Help! Plasmapherisis & Ports
 

Hello all,

I am post-thymectomy (2016) and was asymptomatic for about a year, but this year my symptoms have come back to almost pre-surgery levels.
I would like to be treated with Plasmapherisis (the only thing that's ever really worked for me) as a maintenance tool.
My current MD suggested more drugs with more serious side effects.
No Thanks.

To those who have had PLEX:

Did you have a port placed?
How often did you receive plex?
Were you able to have your treatments on an outpatient basis?

The problem I am running into is that they are not able to get access for plex on either of my arms, so I had to be admitted and have a jugular line placed. My doctor will not recommend it as a maintenance treatment because I would have to get the line put in & taken out after every treatment. I have read that some people have used power ports, but cannot find enough info to bring it to my md.

Thank you in advance for your all your help!!

Dear Lin Z,

I'm sorry to hear that you are having more symptoms with your MG, and regular plasmapheresis treatments may be in your future. I would encourage you to have careful discussions with your doctor, and also look thoroughly into your insurance coverage regarding how well they would cover regular PLEX treatments. Unfortunately they are very expensive (if you live in the United States, that is; even with insurance coverage, the co-pay is extremely high). You may want to consider talking with your doctor about trying some changes in medication along with plasmapheresis as needed. That way, you might be able to do plasmapheresis less often. Plasmapheresis is a good treatment, but it, too, is not risk-free. It's good to talk with your doctors and try to weigh the pros and cons of all the available treatments.
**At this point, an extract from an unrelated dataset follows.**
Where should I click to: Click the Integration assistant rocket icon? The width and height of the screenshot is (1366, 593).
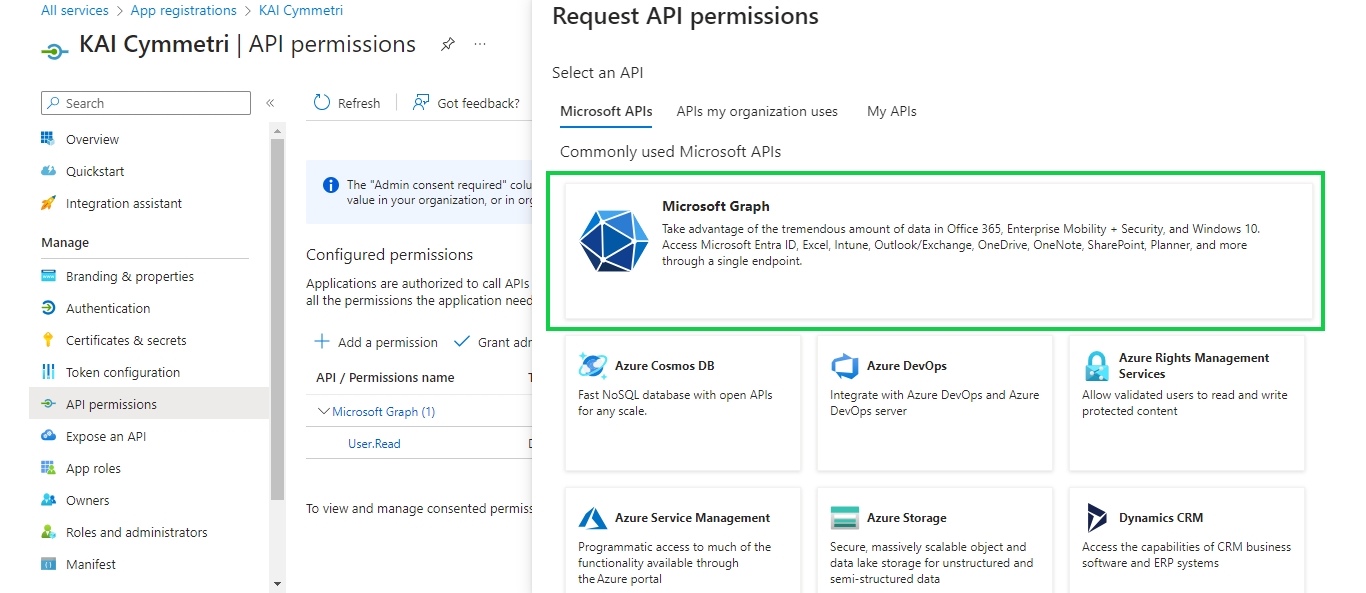[x=48, y=203]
I get plasmapheresis on a regular basis. Having a jugular line placed is usually a short-term solution for a few days or week, until a longer-term access line can be placed. Usually the next step is a permacath, which is implanted below the collar bone. It is not permanent, but they can last for perhaps six months or so. If it is determined the patient will continue to need plasmapheresis over the long-term, the medical team will send the patient to a vascular surgeon to talk about creating a fistula. A fistula is usually made in the lower or upper arm. Sometimes the surgeon can make the fistula by combining the patient's blood vessels together to make a bigger blood vessel that can be used for treatment. Other times, they use an artificial graft. I have a fistula, and it is what we use for my treatments.

Yes, it is possible to have plasmapheresis on an outpatient basis. I am unusual, in that my myasthenia gravis symptoms are severe. I have treatment three days a week. We've tried to do treatment less often, but then I have more trouble with walking, breathing, and swallowing, and sometimes end up in the hospital when we do two days per week or less.

I do have a power port also, but we do not use it for plasmapheresis. We use it for IV access when needed during hospitalizations, etc.

I hope this helps to answer some questions. I hope you can get the treatment you need. Please let us know how things go for you.

Take care,
Erin

I would ask about Immune Globulin for treatment of MG. It is very expensive; but specialty pharmacies have financial aid for those who cannot afford it. Plasmapheresis is OK; but IVIG is definitive.